GIVEN ENTRIES:
::::
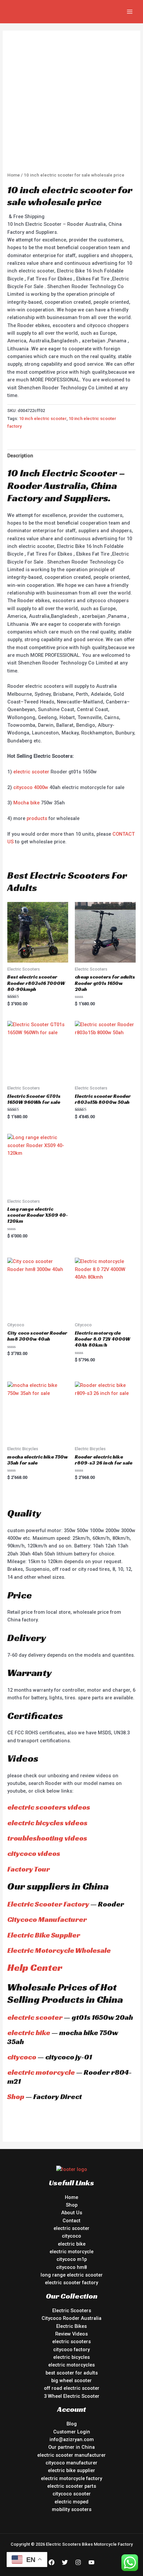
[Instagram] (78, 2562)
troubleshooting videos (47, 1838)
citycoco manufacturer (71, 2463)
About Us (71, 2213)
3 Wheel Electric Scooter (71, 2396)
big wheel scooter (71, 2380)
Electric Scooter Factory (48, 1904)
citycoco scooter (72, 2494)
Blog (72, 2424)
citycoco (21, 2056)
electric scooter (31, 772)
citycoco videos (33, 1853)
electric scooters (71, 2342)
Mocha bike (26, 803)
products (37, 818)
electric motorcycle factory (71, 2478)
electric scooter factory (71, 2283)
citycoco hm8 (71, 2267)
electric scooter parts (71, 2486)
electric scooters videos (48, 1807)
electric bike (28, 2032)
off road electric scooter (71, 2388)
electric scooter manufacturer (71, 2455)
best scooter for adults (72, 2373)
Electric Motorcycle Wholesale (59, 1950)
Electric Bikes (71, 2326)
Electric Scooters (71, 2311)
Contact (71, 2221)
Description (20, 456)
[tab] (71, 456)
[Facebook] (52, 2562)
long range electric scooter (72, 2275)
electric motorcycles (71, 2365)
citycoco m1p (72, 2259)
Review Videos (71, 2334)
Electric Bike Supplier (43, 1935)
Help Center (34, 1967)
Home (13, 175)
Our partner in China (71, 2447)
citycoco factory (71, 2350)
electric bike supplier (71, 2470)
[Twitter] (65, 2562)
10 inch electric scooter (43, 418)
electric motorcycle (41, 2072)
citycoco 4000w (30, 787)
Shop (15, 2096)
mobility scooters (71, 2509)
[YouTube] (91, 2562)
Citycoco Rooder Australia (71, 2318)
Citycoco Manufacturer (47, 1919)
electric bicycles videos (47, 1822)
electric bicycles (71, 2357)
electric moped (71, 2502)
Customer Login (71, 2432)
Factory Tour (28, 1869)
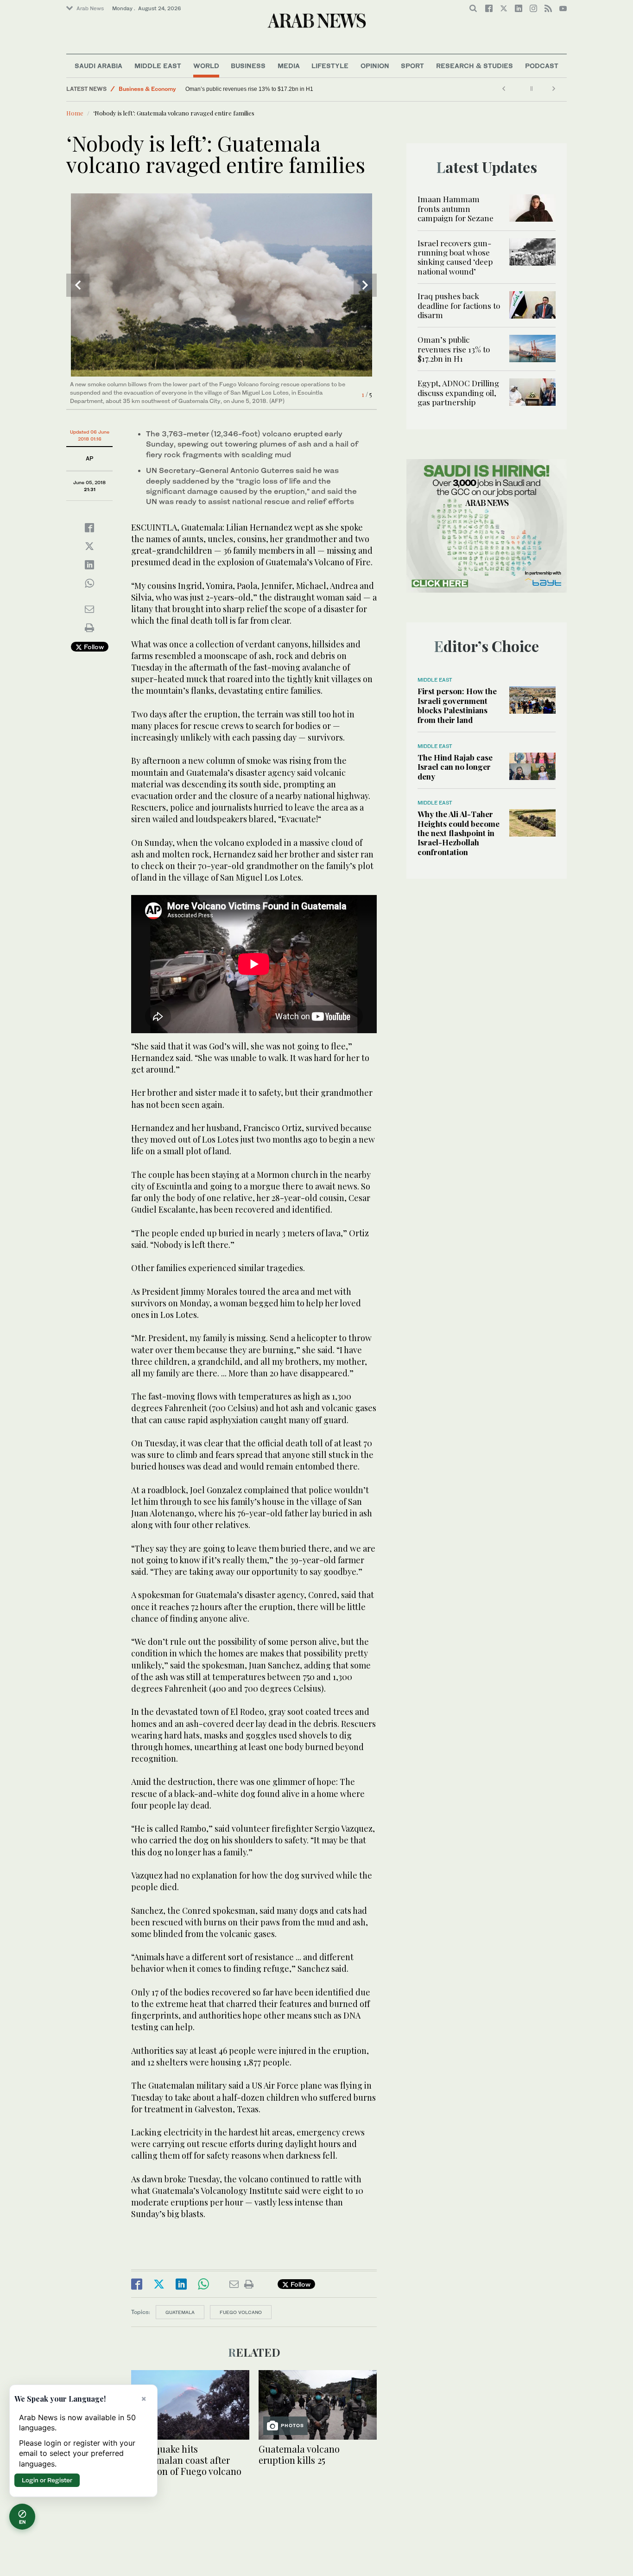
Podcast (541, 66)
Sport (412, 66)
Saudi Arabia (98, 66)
::::
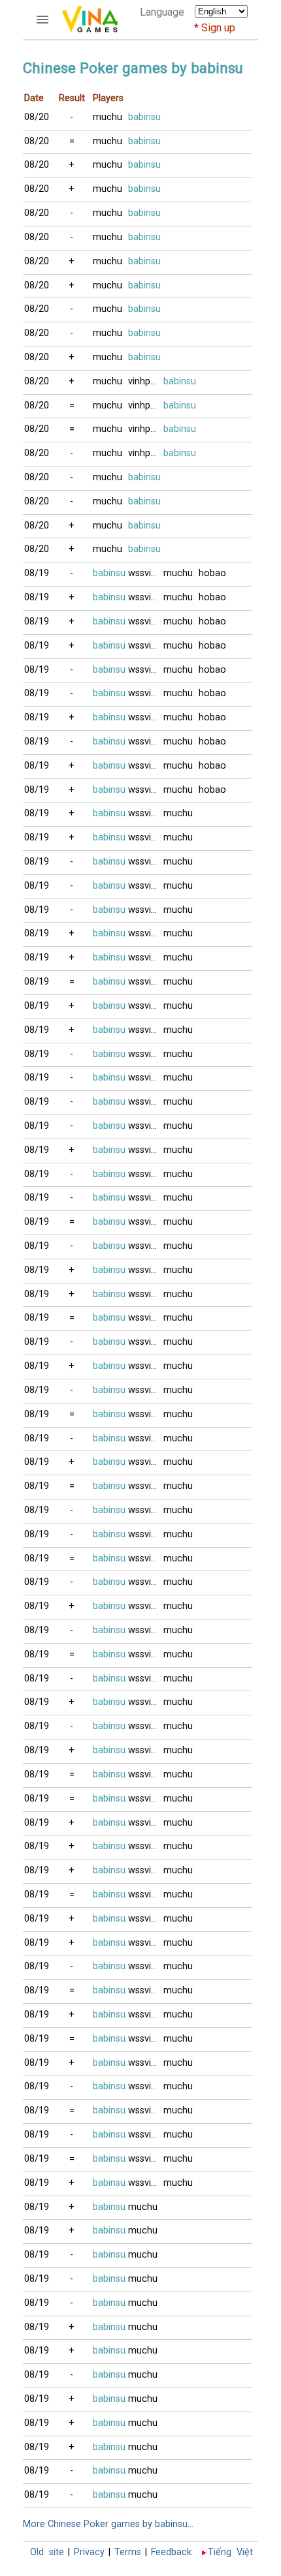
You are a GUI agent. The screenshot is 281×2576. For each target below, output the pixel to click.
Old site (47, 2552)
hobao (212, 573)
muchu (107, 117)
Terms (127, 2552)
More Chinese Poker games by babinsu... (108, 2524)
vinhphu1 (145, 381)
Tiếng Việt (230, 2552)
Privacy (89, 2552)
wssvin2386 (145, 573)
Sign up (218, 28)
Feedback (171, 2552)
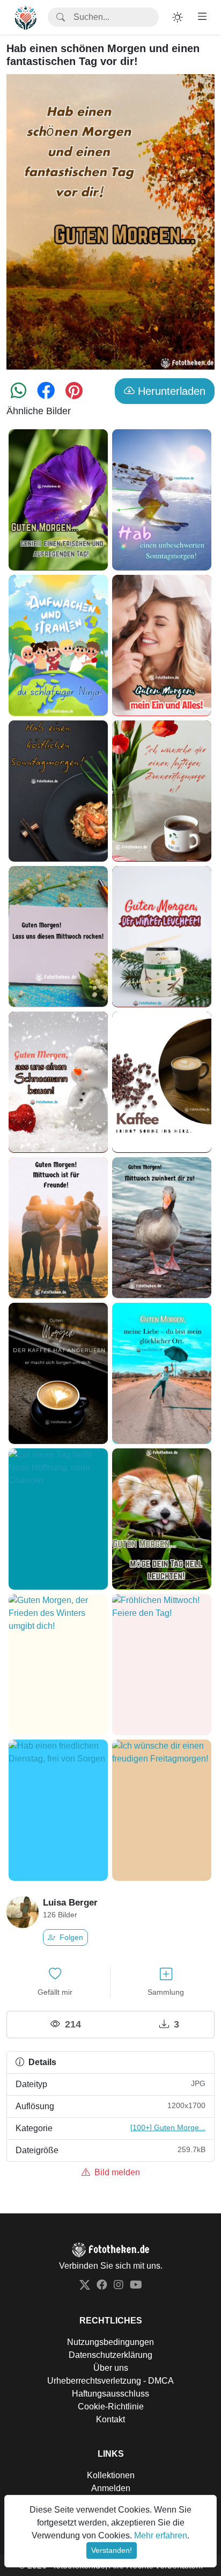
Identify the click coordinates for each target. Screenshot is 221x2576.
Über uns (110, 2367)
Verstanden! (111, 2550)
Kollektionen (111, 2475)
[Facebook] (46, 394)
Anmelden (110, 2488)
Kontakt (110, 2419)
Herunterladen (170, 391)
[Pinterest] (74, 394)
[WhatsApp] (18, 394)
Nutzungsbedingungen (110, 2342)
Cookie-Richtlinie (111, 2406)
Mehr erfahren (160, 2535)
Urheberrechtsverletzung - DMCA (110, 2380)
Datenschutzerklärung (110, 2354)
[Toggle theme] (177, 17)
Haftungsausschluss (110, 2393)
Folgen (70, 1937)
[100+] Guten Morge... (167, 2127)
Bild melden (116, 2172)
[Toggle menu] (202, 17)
::::
AIM OF THE EXERCISE: What lines in the entries above hold "target"? Copy every one.

ANSWER SECTION:
You are a GUI agent. The screenshot is 281×2576. For each target below, output the pixel to click.
Identify the click coordinates for each target. Screenshot is 221x2576.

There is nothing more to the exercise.